Christopher Fyfe

Christopher Fyfe (9 November 1920 – 26 August 2008) was a Scottish historian most noted for his work on Sierra Leone in West Africa.

Biography

Christopher Hamilton Fyfe was born in England in 1920 to a family of Scottish ancestry. His father moved to Ontario, Canada, where he became principal of Queen's University. The family subsequently moved to Aberdeen, where his father served a similar role at Aberdeen University.[1]

Fyfe graduated from Gordonstoun School and entered University College, Oxford.[2] His studies were interrupted by a spell in the Army during World War II as a gunner. After graduating from college, he became a school teacher in Düsseldorf, West Germany.
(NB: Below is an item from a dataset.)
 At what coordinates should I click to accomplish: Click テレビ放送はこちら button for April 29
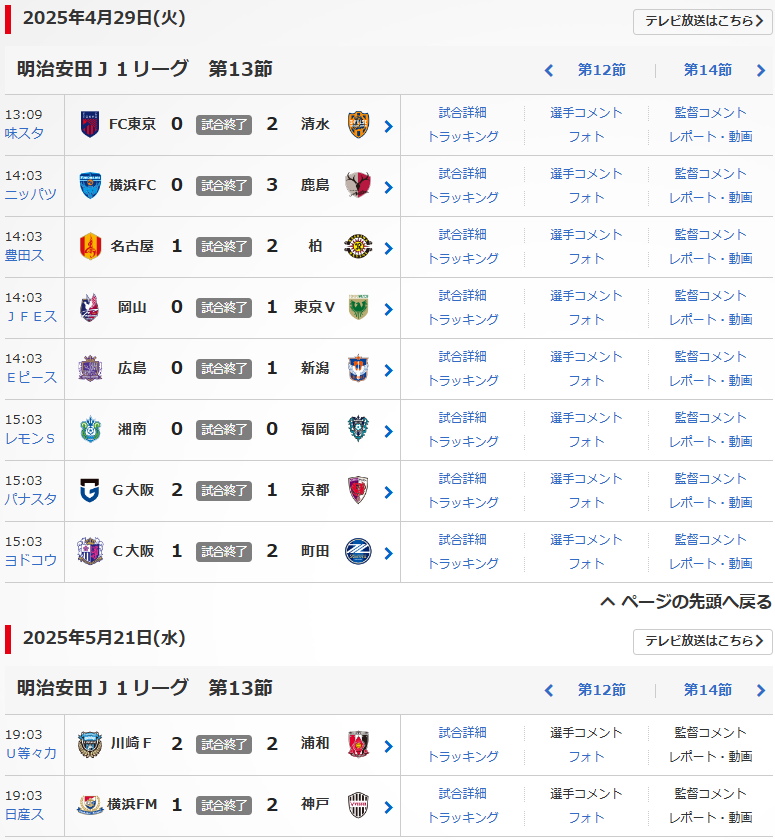703,21
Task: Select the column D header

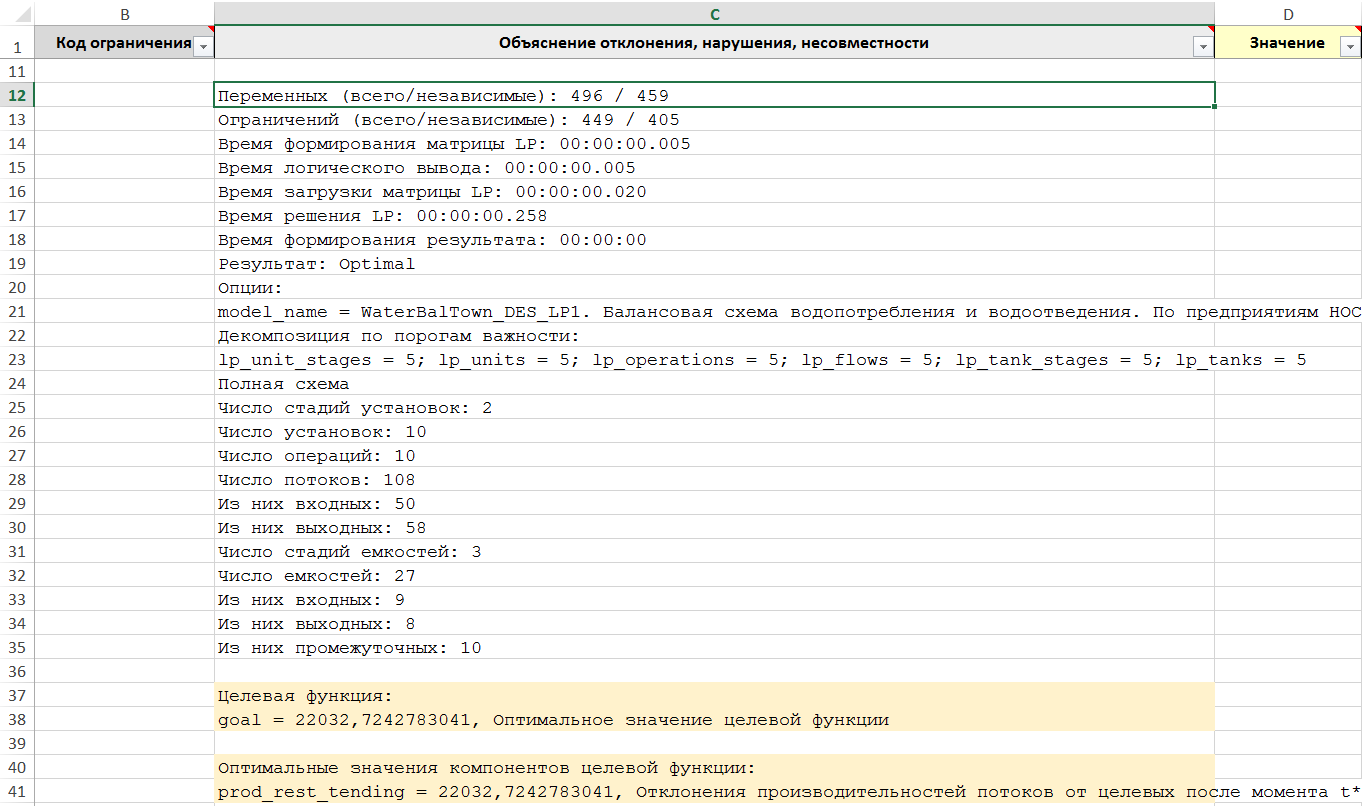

In 1950 Fyfe was invited by his brother-in-law, who was with the colonial secretariat in Freetown, to organise the Sierra Leonean archives.[2] After two years as the government archivist, preserving and classifying precious documents, and teaching assistants, he returned to England. There he lived first in London, then Bristol and Belfast.

Fyfe spent ten years working on his seminal History of Sierra Leone (1962).[2] He modelled his 852-page text on James Joyce's novel Ulysses, writing it as a single block of text. When the publisher demanded chapters, Fyfe inserted numbered breaks.

In his masterwork, Fyfe explored the history of the Creole (Krio people) of Sierra Leone, celebrating their role as "the unrecognised vehicle by which not only British rule but trade, education, and Christianity, were conveyed to west Africa".[2] His work stimulated scholars from Sierra Leone, who studied the Creoles specifically. They later adopted a new identity as the Krio people, marking their sense of ethnicity.[2]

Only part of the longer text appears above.